I don’t know about you, … but vSphere vMotion has always been my favourite vSphere feature, since 2003! The 1rst live vMotion was just stupefying, I mean breathtaking! If you wanna know the whole story of vMotion, go’n check the VMotion, the story and confessions from Duncan Epping.
With vSphere 7, VMware needed to review the vMotion process and look closely at howto improve vMotion to support today’s workloads.
For instance, VMs with a large memory & CPU footprint, like Monster VMs, SAP HANA and Oracle database backends, had real challenges being live-migrated using vMotion. like performance impact and the switch-over time.
At a high level, vMotion is comprised of several processes.
So, several of those processes have been improved to mitigate vMotion issues for larger VMs.
As a start, you have to understand the foundations of vMotion to figure out what VMware has changed.
This is the Basis vMotion workflow:
Between step 3 and 5, this is what is called the switch-over time or stun time. Specifically, the goal is to keep it under 1sec!
In order to get illustrated and demonstrated in a more detailed approach, GoTo the blog The vMotion Process Under the Hood – posted July 2019. For that purpose, you’ll get a comprehensive read and detailed dive into the vMotion process in-depth.
Back to what’s been improved in vSphere 7, at a high level, vMotion is comprised of several processes.

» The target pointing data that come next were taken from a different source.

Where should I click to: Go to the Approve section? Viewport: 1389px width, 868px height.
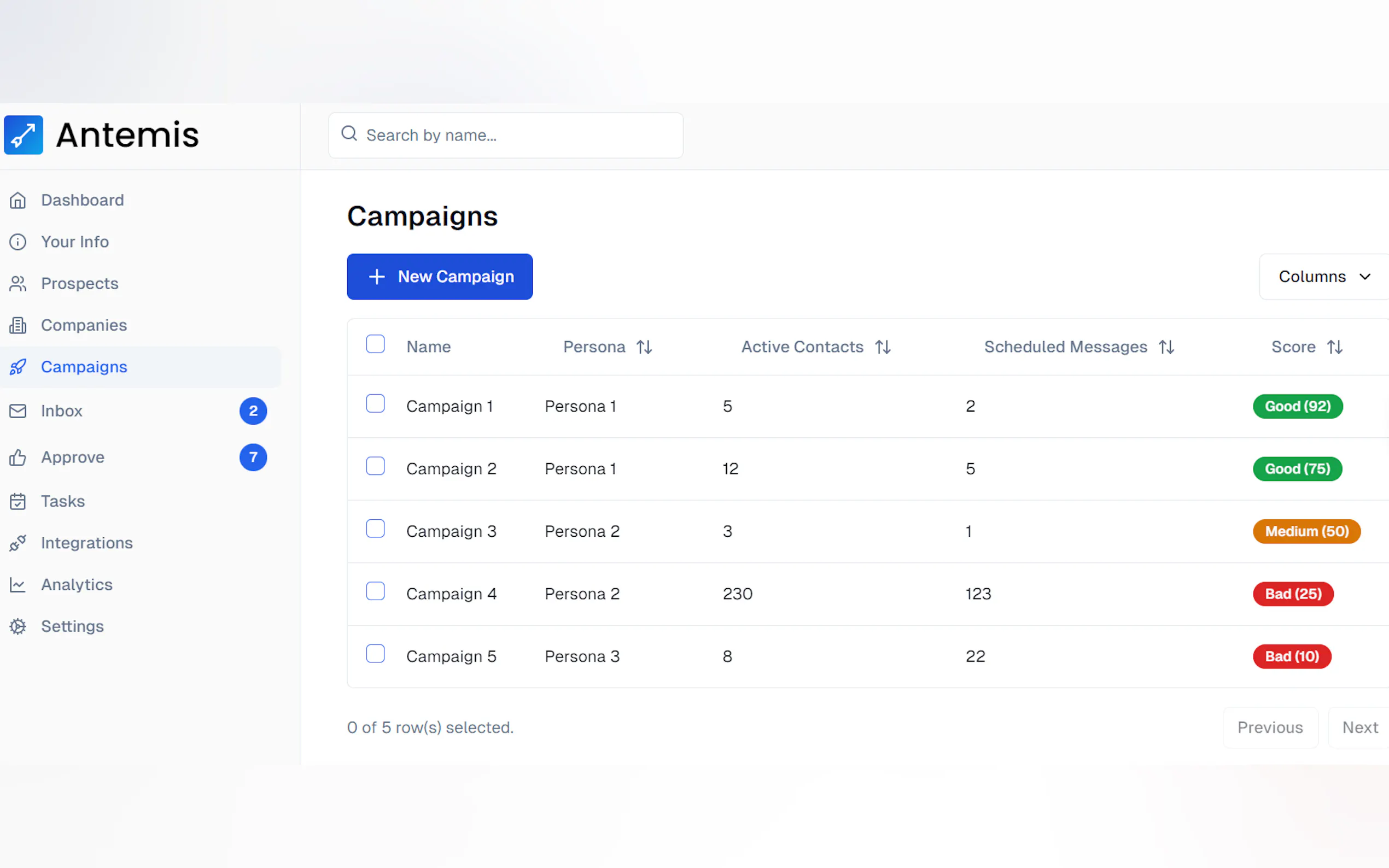[x=72, y=458]
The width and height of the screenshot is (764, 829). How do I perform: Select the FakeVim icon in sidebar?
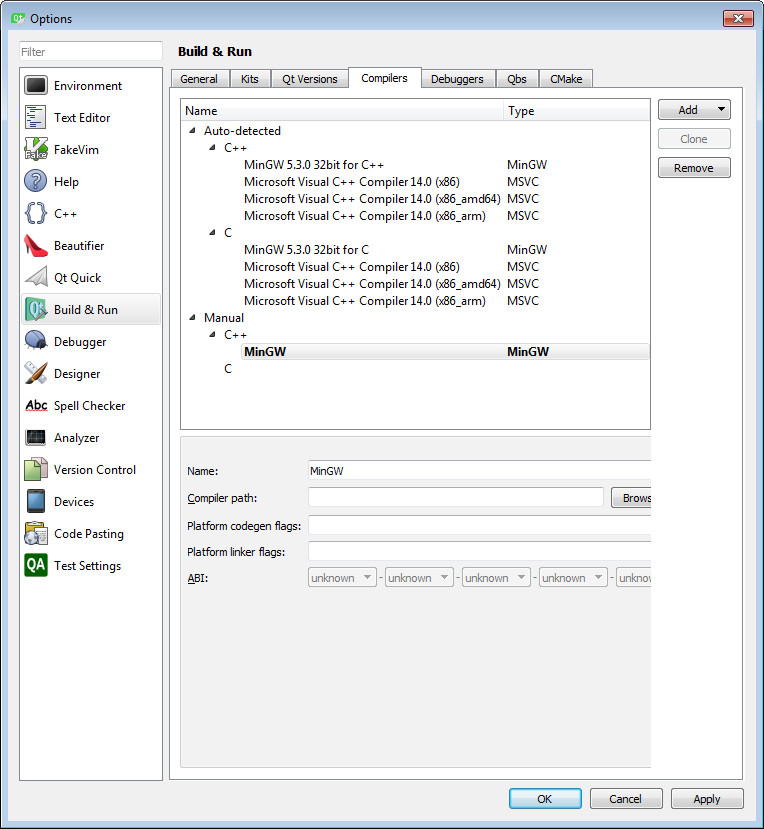36,150
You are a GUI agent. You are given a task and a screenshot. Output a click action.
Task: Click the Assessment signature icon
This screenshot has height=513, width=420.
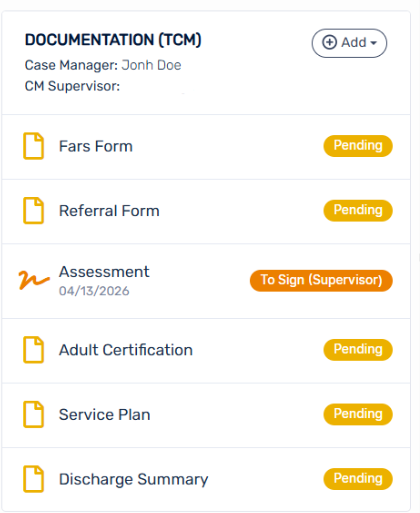[34, 280]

Several of those processes have been revamped, with a new logic behind, to mitigate vMotion issues for larger VMs: that’s Memory paging and Memory copy.
The Memory Paging process uses page tracers where vMotion keeps track of memory paging activity during a migration. In other words, it keeps track of all the memory pages that are changing and the page fires; which is whenever the guest OS is writing or trying to write to memory. This is detailed-explained in this video.
Now to do that, installing the page tracer, we need to stop the CPU and we’re talking microseconds. But still, we need to stop it, so … Um? … The VM, and the application running inside the VM, can no longer use that specific vCPU.
Prior to vSphere 7, page tracing happens for each and every vCPU within a VM. That could cause impact on the VM and its workload to be resource constrained by the migration itself.
With vSphere 7, a 1-only dedicated vCPU is used for page tracing. Put differently, the VM and its applications can keep working while the vMotion processes are occurring. No more overall vCPU stop!
Another process that was improved was the memory copy. When nearly all memory is copied to the destination host, vMotion is ready to switch-over to the destination ESXi host.
In this last phase of vMotion, the VM on the source ESXi host is suspended and the checkpoint data is sent to the destination host. Remember that we want the switch-over or stun time to be kept under 1 second.
The only sending the bitmap could take like 2 seconds or more depending on network latency, etc … So this can quicky be a challenge with monster VMs.
Now with vSphere 7.0, only a compacted memory bitmap needs to be transferred. This results in a reduced stun time, even for the largest of workloads as of 24Gb memory VMs!
In an upcoming update release of vSphere 7, Memory maximums will reach 24TB. Right ! That means now vMotion is already ready for those new sizing!
Recap: What has changed for vMotion in vSphere 7
Now there should be much less hesitancy and full confidence to vMotion monster VMs.